▶ **Selected excerpt**:

----------------

Kennedy’s Medical Records Tapped: President Suffered Incredible Pain, More Than Previously Thought, says Author
By Randy Trick
WASHINGTON, Nov. 19, 2002–The cover of the December edition of The Atlantic Monthly pictures a vibrant President Kennedy frolicking in the Atlantic Ocean, and teases the cover story inside, by Robert Dallek, a professor of history and co-director of the Boston University Washington Center.
The photo is tinted blue, as is the tone of Dallek’s piece, based on the first opportunity for a writer to view Kennedy’s medical records from 1953 until his death in 1963.
Despite the healthy-looking photo on the magazine’s cover and a headline reading “A Picture of Health,” the article shows that Kennedy was a medical mess. Early in his life, he suffered chronic intestinal ills, the treatment of which may have led to the degenerative back troubles always searing though the adult Kennedy’s body, leaving him unable to put on his left sock.
It’s likely that the steroids Kennedy took in his teenage years led to his osteoporosis. X-rays Dallek viewed showed that Kennedy’s lower vertebrae had “turned to mush,” as Dallek said recently, and were littered with fractures.
Kennedy’s playboy lifestyle already having been discussed at length in a myriad of books and articles over the last decade, Dallek offers something new – the first ever analysis of Kennedy’s sealed medical records, based on research he did for his forthcoming book on the former president..

----------------

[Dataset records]
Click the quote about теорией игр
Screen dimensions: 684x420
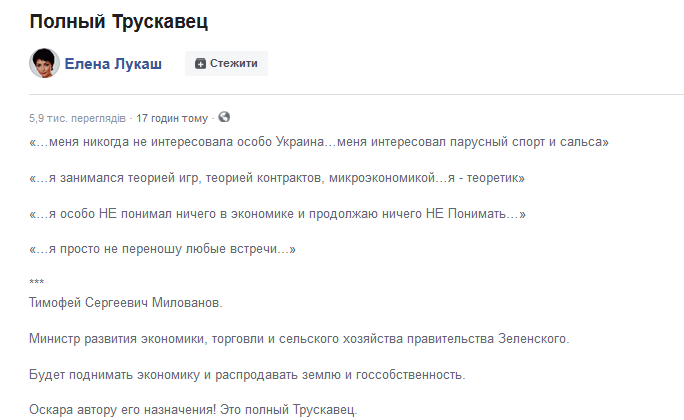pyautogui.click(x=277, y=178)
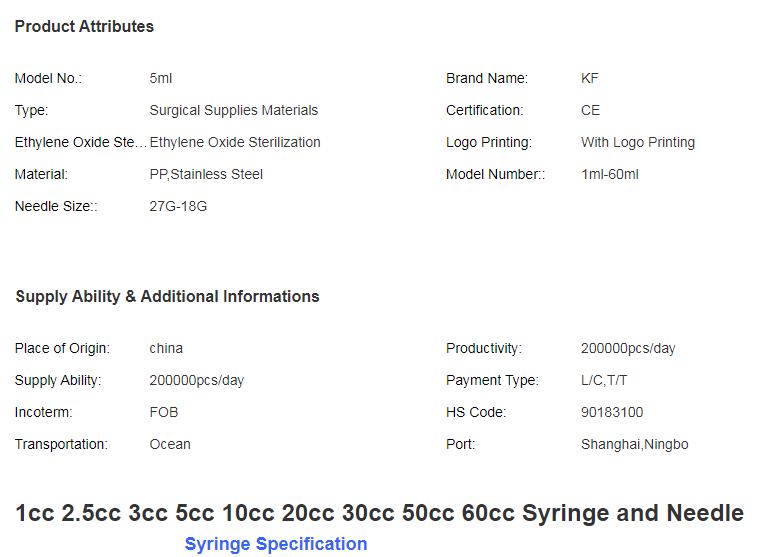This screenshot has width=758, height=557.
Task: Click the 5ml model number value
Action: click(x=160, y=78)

----------------

▶ **Activity list**:
**1)** In the article on Kennedy's medical records, what did the X-rays that Dallek viewed show about Kennedy's lower vertebrae?
**2)** Continue the article on Kennedy's medical records, starting after its last sentence.

▶ **Responses to the tasks**:
**1)** They had "turned to mush" and were littered with fractures.

**2)**
“It was pretty startling to see,” Dallek said. “It feels very good, of course,” to have been the first to look at Kennedy’s medical records.
Dallek said the sheer amount of medications Kennedy’s doctors gave him is sensational.
During his presidency, Kennedy was receiving steroids for Addison’s disease, a hormonal disorder; painkillers for his back; anti-spasmodics for his colitis; antibiotics for his urinary tract infections; and antihistamines for his allergies.
Researching Kennedy’s near -rippling health problems only bolstered Dallek’s appreciation for the man’s courage.
“He was so buoyant, courageous and stoic about it,” Dallek said. “I’ve said if I were in his health I’d cower in a corner with a blanket.”
Absent in the pages and pages of medical history Dallek waded through over two days is any mention of sexually transmitted diseases, about which several authors have hypothesized.
“There is nothing – nothing,” Dallek said. Intentionally, he avoided speculation about Kennedy’s womanizing.
In his article, Dallek mentions only a chronic urinary tract infection, attributable to just about anything.
The Atlantic article–the first of two that will appear in the magazine before Dallek’s biography of Kennedy, An Unfinished Life: John F. Kennedy, 1917-1963, is published next spring, –reads like a medical analysis. It includes details never before unveiled, but perhaps even more spectacular has been the attention Dallek’s findings have generated.
“What impresses me is the phenomenal hold Kennedy still has on the imagination of the world,” Dallek said. “It’s fascinating why people like Kennedy, deceased, still capture the public imagination.”
Since Dallek’s discoveries were publicized over the weekend in The New York Times and early this week on major television and radio talk shows, he has received a slew of e-mails, including one from Greece – “It’s all the talk in Greece,” he recalled it saying.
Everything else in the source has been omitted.